In line with our results, a previous well-made randomised study by Kim-Fucs et al. [7] comparing cyanoacrylate glue and traditional non-absorbable sutures for mesh fixation reported no significant differences in chronic pain or recurrences at 5-year follow-up. However, several other randomised controlled trials with a follow-up until 12 months have reported decreased chronic pain when using tissue glue compared to traditional suture fixation in Lichtenstein hernioplasty (5, 6, 9). A recent Cochrane systematic review found out that glue fixation of the mesh may decrease chronic pain when compared with suture fixation, but the level of evidence was deemed low and the risk of bias high [11].

In this trial, a total of 19 patients were re-operated on. Fifteen patients had a re-operation due to a recurrent hernia, and four patients had a re-operation due to difficult chronic pain. An open anterior approach was used for patients re-operated on due to pain; two neurectomies and two mesh removals were done. All the re-operated patients had an uneventful recovery from the second surgery. Mesh removal has been proved to be an effective treatment for chronic inguinodynia after Lichtenstein repair [13]. The low number of re-operations may be explained by the fact that all the operations were performed by senior surgeons.

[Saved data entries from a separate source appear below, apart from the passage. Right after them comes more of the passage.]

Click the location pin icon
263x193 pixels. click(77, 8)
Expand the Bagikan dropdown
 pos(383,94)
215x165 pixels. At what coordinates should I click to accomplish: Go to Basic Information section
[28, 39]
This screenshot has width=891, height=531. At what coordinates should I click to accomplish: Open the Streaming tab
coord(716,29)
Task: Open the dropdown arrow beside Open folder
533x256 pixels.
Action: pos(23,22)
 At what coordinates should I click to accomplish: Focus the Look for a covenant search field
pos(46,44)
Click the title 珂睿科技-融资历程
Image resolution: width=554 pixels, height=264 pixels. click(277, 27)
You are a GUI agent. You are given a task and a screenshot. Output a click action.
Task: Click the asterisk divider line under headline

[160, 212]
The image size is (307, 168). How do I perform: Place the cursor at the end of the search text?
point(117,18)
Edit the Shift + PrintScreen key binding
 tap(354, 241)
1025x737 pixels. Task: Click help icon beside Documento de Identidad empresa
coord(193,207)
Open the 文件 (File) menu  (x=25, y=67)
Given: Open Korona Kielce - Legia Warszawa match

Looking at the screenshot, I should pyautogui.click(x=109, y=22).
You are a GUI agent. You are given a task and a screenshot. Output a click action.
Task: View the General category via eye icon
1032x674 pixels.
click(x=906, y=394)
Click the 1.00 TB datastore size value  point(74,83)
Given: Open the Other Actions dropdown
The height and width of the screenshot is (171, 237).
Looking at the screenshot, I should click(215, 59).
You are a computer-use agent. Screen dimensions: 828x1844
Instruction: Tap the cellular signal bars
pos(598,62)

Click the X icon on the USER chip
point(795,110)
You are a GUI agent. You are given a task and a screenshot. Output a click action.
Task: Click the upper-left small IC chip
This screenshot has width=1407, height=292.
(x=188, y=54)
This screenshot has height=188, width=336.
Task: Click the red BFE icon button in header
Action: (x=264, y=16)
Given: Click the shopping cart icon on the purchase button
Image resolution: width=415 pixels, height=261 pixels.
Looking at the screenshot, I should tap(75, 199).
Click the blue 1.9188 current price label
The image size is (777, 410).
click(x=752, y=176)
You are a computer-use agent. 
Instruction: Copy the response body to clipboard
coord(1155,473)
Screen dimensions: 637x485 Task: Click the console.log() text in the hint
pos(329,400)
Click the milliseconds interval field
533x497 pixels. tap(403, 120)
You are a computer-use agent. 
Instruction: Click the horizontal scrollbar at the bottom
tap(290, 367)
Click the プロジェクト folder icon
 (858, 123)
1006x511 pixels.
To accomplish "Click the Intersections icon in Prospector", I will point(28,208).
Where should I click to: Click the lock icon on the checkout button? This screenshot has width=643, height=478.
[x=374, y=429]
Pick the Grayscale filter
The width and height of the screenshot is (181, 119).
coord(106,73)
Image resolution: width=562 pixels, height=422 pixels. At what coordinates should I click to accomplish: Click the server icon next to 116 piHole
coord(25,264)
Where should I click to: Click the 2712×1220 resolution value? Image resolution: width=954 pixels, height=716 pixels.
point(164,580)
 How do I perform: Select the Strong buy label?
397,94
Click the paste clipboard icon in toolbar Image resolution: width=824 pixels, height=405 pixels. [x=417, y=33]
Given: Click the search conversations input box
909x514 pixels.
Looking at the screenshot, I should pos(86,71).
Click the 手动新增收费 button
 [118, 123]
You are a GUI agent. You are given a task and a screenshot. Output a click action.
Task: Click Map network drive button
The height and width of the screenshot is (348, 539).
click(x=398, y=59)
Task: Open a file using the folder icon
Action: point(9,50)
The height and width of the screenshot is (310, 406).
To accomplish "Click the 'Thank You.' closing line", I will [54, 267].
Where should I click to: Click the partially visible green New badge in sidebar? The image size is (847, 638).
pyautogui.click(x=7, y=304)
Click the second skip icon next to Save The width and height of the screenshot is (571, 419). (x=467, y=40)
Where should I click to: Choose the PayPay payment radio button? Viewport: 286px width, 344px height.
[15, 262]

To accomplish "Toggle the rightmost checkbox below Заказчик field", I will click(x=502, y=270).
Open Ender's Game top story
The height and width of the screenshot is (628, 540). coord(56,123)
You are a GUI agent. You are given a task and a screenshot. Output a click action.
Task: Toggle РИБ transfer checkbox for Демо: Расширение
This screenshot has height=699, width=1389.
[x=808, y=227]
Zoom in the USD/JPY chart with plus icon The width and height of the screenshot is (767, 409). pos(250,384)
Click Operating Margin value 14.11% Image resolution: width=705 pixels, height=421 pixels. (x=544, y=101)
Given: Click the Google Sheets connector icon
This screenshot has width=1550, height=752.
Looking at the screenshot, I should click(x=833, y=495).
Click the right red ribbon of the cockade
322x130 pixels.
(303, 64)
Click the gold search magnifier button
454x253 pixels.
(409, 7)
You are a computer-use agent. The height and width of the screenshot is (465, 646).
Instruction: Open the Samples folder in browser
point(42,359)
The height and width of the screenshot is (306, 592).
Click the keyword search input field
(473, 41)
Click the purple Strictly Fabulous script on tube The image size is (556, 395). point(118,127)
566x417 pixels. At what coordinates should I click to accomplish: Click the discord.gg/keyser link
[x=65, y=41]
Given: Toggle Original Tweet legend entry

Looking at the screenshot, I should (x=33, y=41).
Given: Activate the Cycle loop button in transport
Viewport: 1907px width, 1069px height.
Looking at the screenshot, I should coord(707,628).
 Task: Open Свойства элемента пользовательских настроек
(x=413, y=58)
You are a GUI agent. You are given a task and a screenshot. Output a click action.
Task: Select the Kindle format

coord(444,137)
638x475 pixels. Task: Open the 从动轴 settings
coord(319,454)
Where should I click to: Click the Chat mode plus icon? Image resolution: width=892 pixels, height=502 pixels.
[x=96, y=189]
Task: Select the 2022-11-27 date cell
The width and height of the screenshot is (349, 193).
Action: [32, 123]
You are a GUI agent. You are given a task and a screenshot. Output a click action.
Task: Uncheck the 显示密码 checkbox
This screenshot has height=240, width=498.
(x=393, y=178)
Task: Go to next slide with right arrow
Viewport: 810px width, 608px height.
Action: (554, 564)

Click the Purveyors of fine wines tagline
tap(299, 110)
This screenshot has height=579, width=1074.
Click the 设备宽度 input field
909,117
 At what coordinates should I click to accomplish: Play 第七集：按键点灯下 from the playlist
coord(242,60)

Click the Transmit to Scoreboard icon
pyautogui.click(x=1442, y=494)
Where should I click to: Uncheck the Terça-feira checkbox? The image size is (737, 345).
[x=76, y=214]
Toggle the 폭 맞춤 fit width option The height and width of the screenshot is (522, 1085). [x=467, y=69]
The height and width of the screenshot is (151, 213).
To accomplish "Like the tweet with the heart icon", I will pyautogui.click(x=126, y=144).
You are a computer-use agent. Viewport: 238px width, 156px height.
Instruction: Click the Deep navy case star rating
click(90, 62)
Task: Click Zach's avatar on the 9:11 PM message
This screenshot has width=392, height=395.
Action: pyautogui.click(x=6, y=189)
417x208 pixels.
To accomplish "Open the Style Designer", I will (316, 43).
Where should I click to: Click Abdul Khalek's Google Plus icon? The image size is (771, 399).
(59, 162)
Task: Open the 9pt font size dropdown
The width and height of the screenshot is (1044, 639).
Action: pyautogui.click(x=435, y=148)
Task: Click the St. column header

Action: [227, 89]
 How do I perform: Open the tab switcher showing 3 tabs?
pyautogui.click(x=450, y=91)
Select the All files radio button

The strength of our study was a long-term follow-up and a prospective randomised design. Furthermore, we reached 82% of patients to follow-up the groin symptoms. The most obvious weakness of our study was that all the patients were not examined clinically, thus affecting the number of total recurrences detected (i.e. minor non-clinical recurrences were not recorded). Also, the use of different meshes may have influenced the results although our previous studies have not demonstrated any difference between different meshes in terms of pain or recurrences [10].

Less fixation does not mean less pain in the long-term follow-up. There was no statistically significant difference in pain scores, recurrence rate of hernias or in the satisfaction for the operation after 5 years between glue fixation, self-gripping mesh or suture fixation. This may give both the surgeon and the patient the option to choose a variety of operating methods to perform open inguinal hernioplasty.